Około godzinę temu poszedłem do auta i znalazłem za wycieraczką wezwanie od straży miejskiej. Zdziwiony tym faktem udałem się do ich siedziby i dowiedziałem się, że powodem wezwania jest zastawienie auta. Pan, który do nich zatelefonował stwierdził, że stanąłem przed jego autem na tyle blisko, że nie może wyjechać. Strażnicy chcieli mu pomóc z wyjazdem, ale ten odmówił. No i teraz finał sprawy. Zastawionym autem... był jeden z moich samochodów przez mój drugi samochód XD
Komentarze (6)
@muskutanin Moją kuzynkę policja drogowa jeden raz zatrzymała do rutynowej kontroli gdzieś w 2014 a po kilku latach była przesłuchiwana przez jakiś policyjny wydział wewnętrzny, bo policjanci używali danych jej i samochodu na nocnej zmianie jeszcze kilkanaście razy. Zmyślanie czynności służbowych musi być cechą wspólną służb mundurowych.

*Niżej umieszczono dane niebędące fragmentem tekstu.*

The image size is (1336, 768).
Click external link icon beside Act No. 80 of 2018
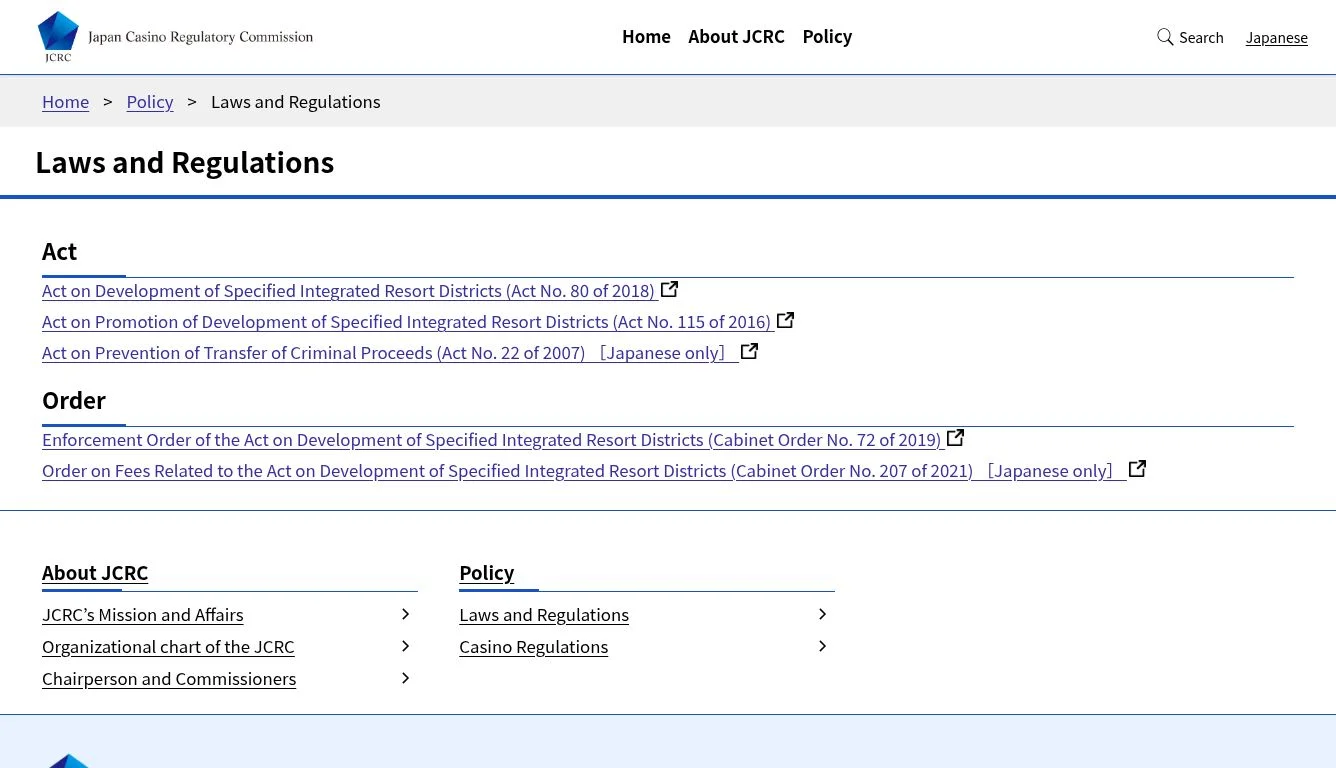pos(669,288)
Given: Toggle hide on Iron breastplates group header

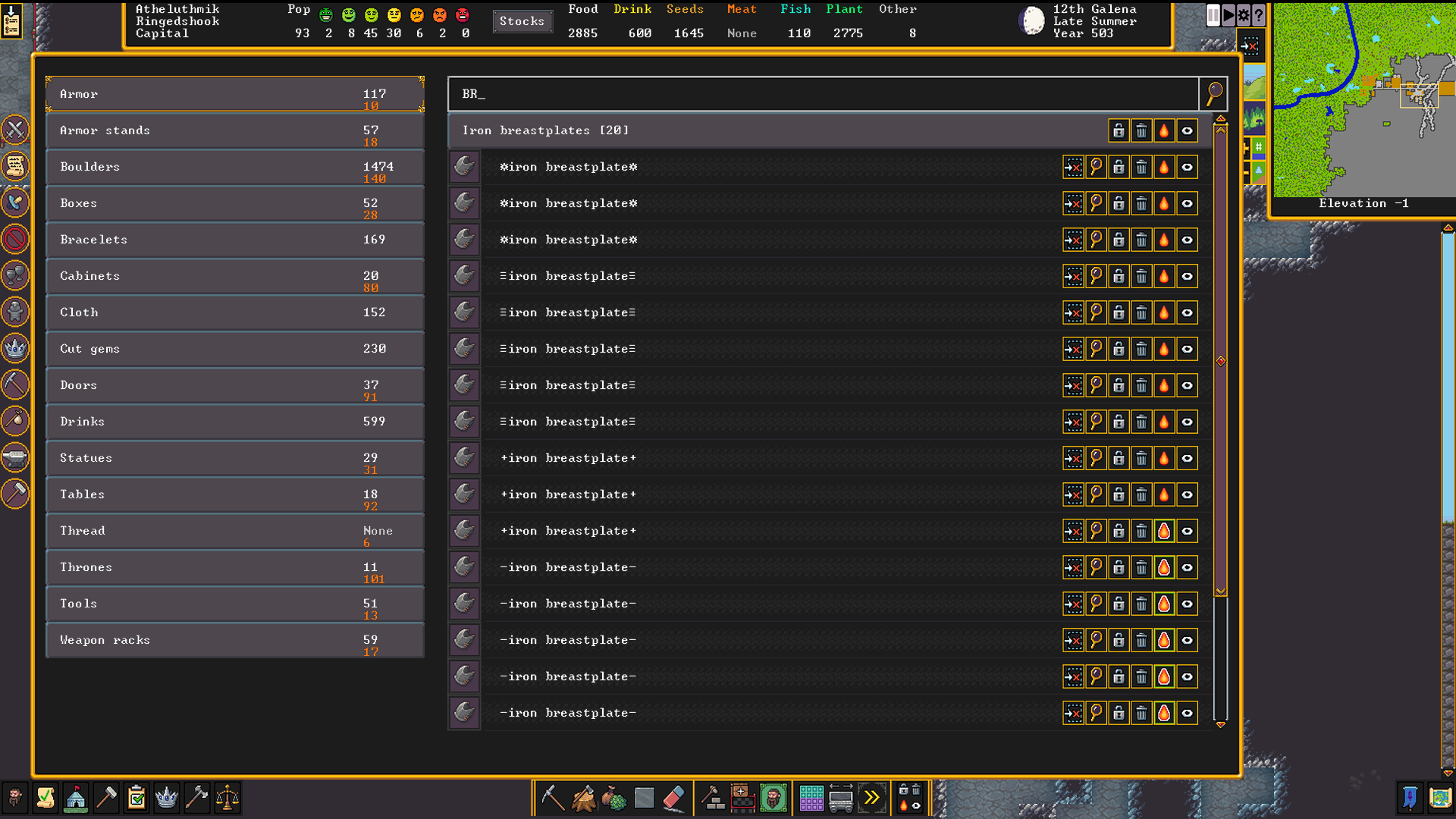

@muskutanin rozdwojenie jaźni to nie żarty
@muskutanin A jak zareagowali na ten fakt? Jakieś konsekwencje?
@Orszabal zdziwienie i śmiech z tej sytuacji
@muskutanin ale taki śmiech "hehe, no dobra, to zapomnijmy o tej sprawie a pan nas nie podpierdoli że wymuszamy mandaty ok?"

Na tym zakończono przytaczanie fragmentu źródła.